* What you will do *
Examine the entries and show every line in which the word "computer" is found.

* Source material *
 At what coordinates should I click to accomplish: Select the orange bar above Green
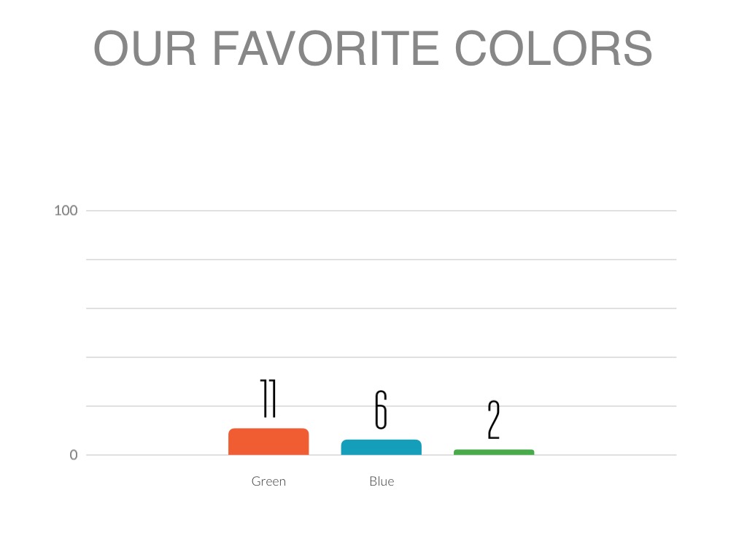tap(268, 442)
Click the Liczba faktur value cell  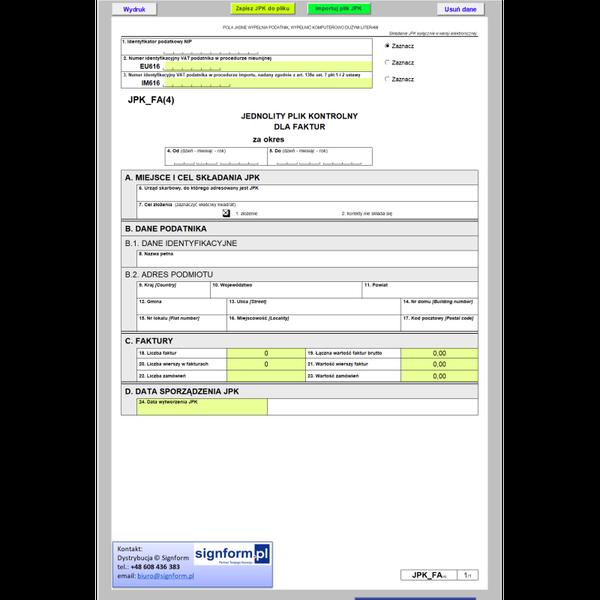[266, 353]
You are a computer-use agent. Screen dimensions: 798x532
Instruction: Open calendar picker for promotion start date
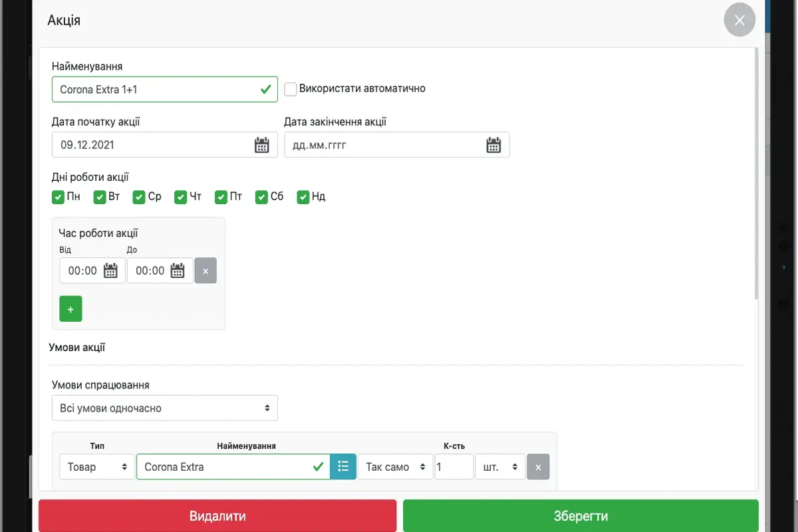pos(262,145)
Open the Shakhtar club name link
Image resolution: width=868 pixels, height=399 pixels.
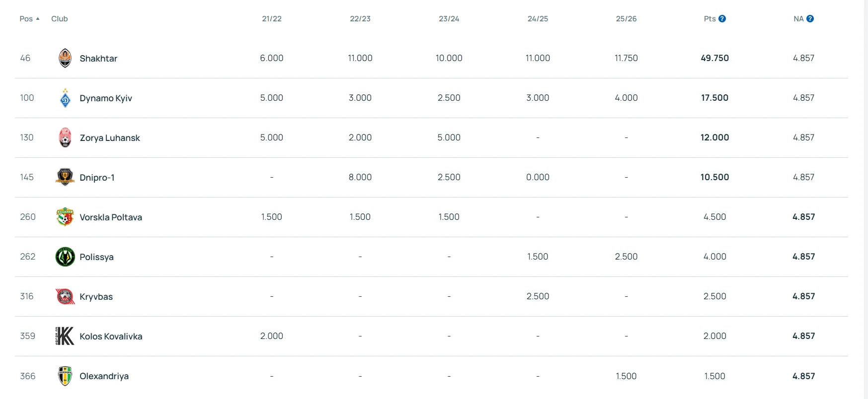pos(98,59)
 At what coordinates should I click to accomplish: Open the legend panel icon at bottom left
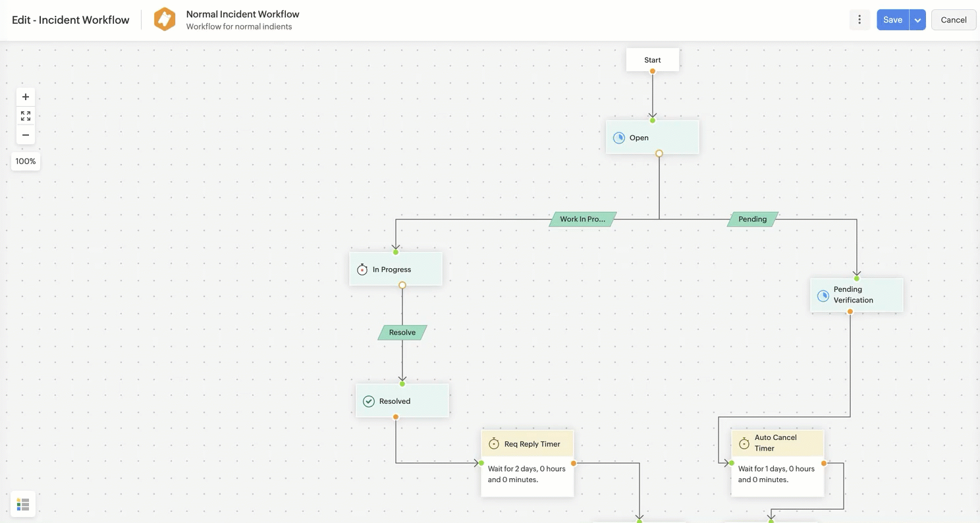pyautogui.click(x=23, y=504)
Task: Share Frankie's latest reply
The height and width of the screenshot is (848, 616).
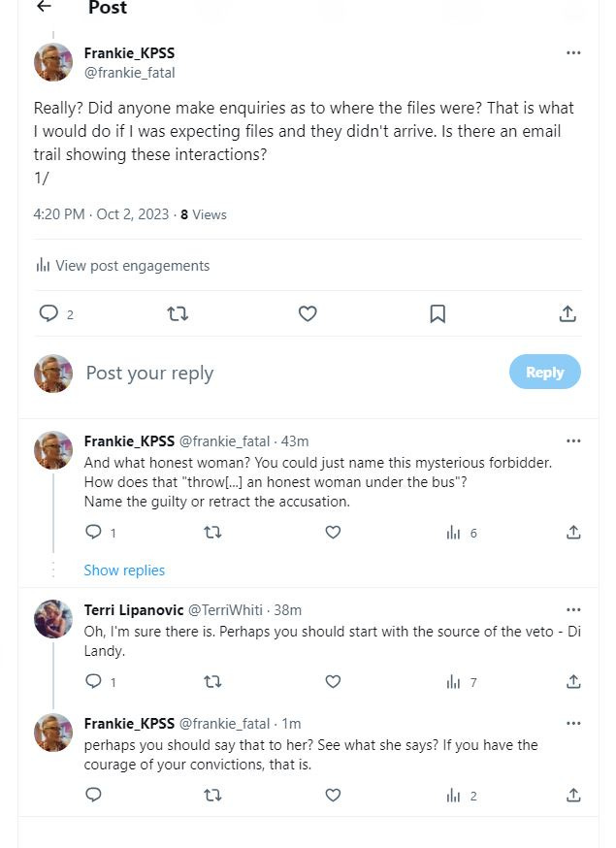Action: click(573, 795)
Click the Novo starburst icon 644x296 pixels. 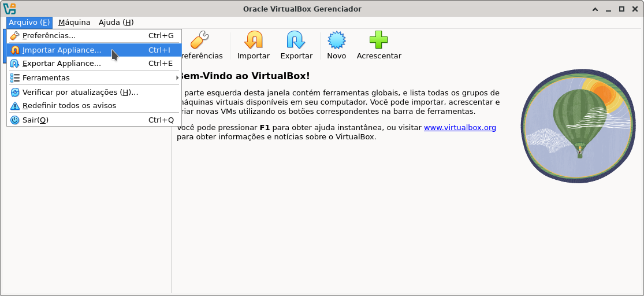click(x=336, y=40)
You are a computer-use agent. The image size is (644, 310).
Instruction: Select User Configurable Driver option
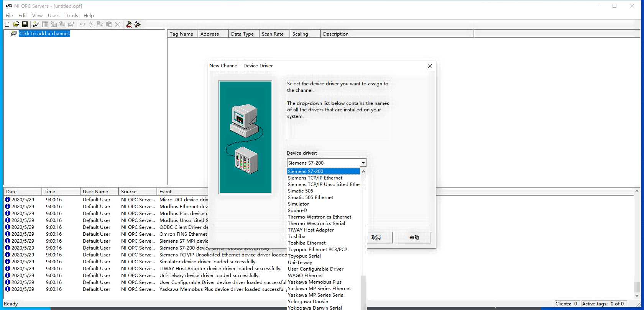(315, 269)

==

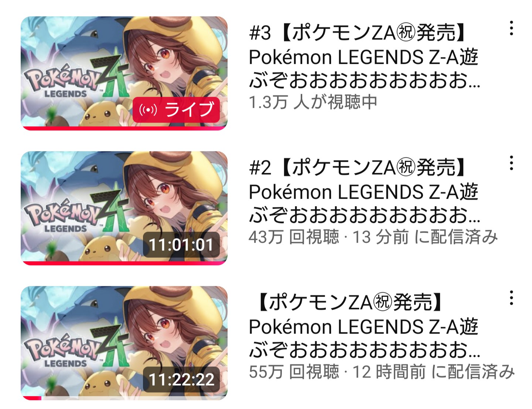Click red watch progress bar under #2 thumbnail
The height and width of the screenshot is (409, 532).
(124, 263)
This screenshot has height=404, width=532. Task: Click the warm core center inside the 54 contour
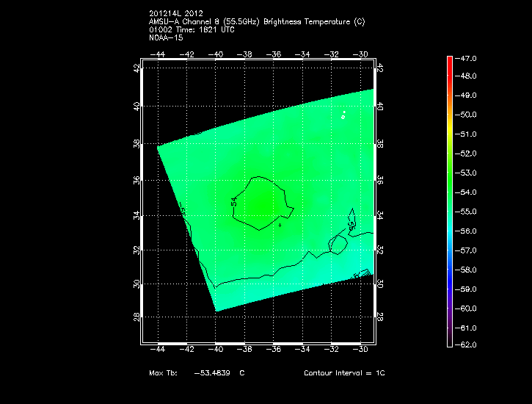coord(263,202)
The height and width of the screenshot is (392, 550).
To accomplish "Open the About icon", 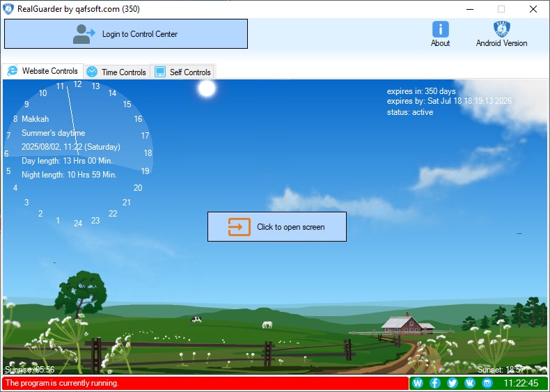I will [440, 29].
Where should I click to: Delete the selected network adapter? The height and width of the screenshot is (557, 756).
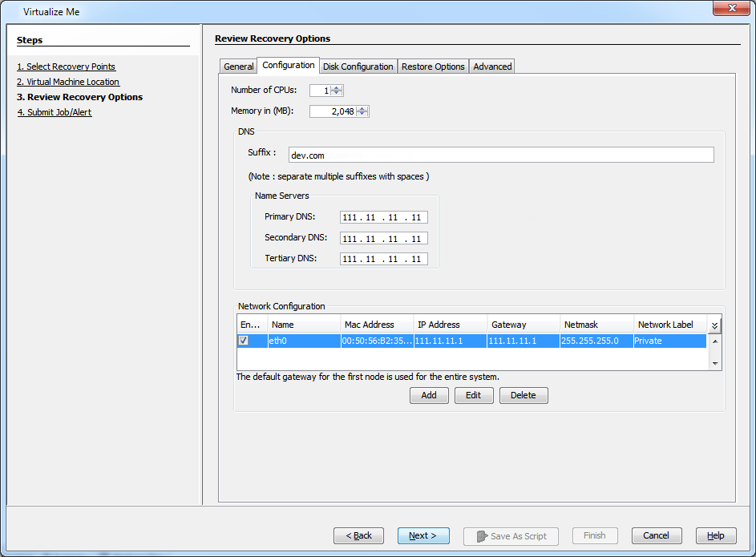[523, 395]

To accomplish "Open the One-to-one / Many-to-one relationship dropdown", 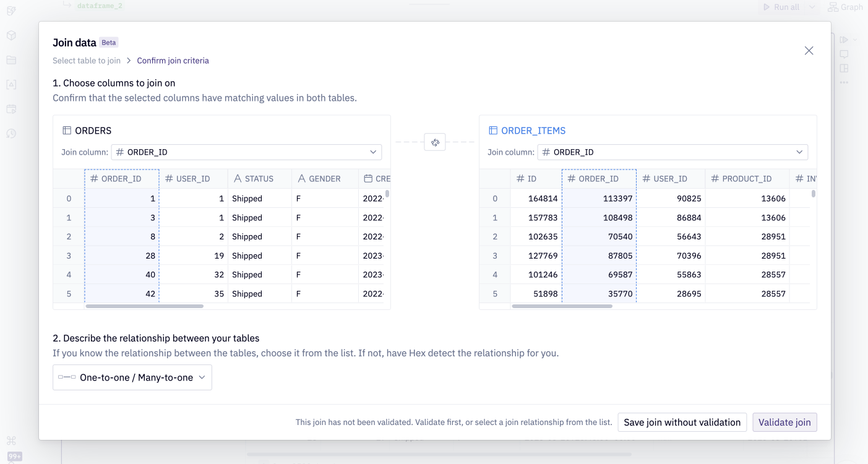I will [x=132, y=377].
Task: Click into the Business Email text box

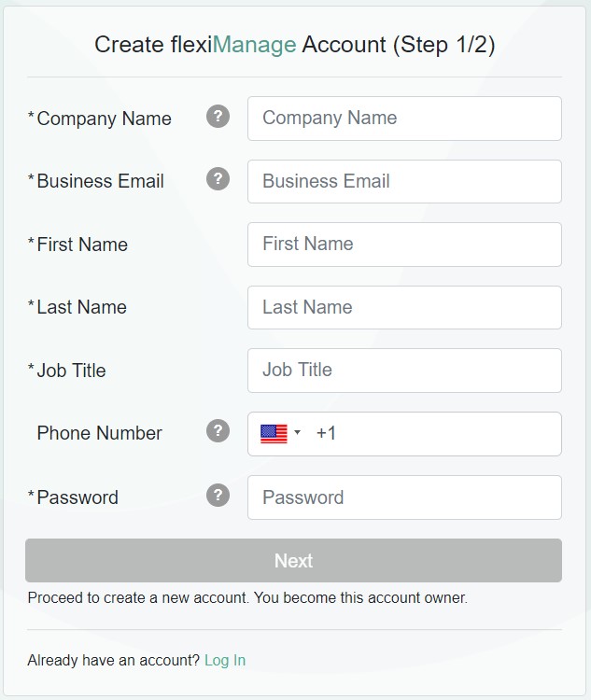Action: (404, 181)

==

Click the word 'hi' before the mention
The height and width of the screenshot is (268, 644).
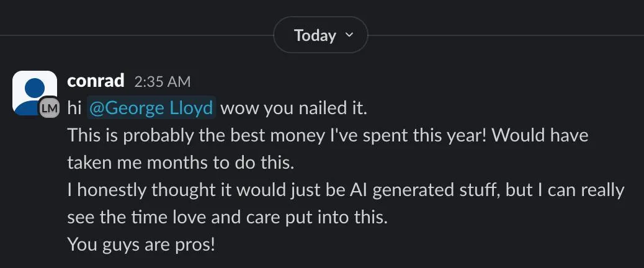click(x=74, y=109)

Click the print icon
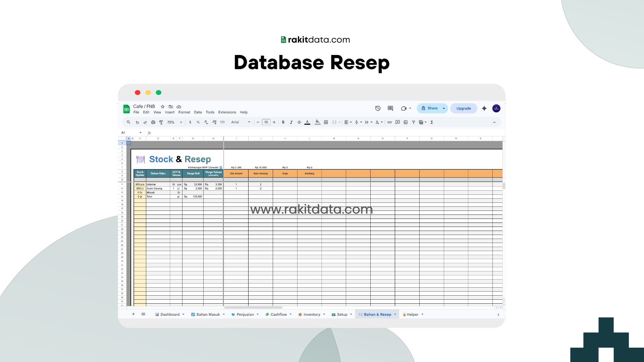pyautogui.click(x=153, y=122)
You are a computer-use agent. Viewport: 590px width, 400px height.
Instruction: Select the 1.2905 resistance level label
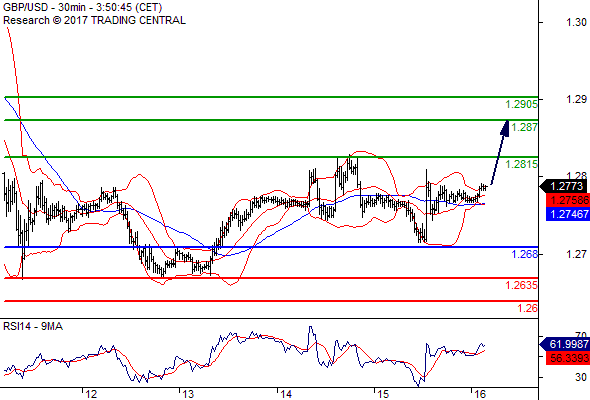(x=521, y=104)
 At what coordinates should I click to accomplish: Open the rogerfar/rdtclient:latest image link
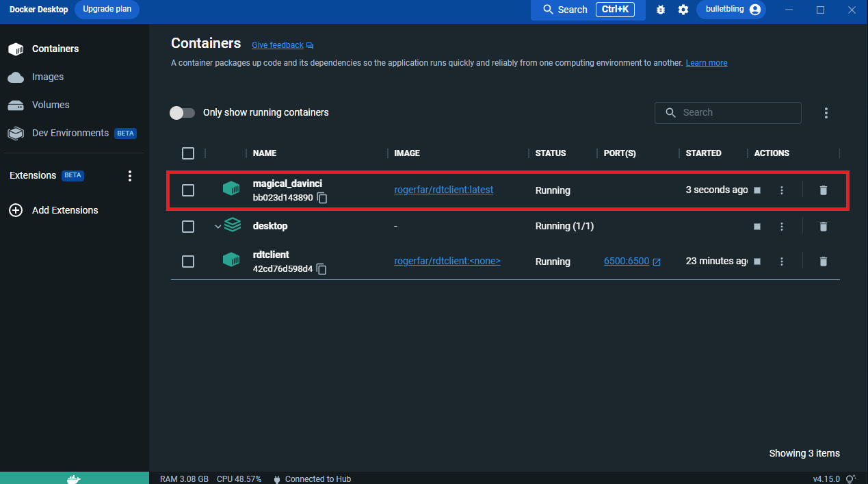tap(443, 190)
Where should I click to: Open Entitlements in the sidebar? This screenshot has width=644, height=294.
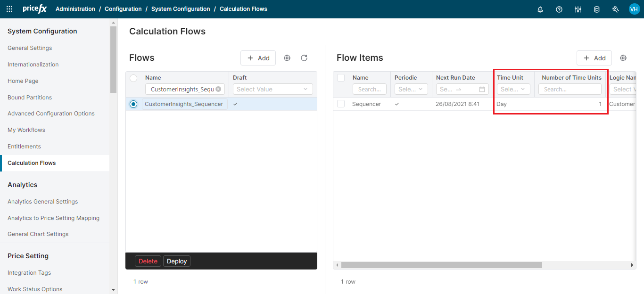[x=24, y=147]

* Solution to this problem *
You are a computer-use agent. Screen dimensions: 798x532
You are a computer-use agent. The image size is (644, 310).
You are a computer-use agent. Viewport: 590px width, 400px height.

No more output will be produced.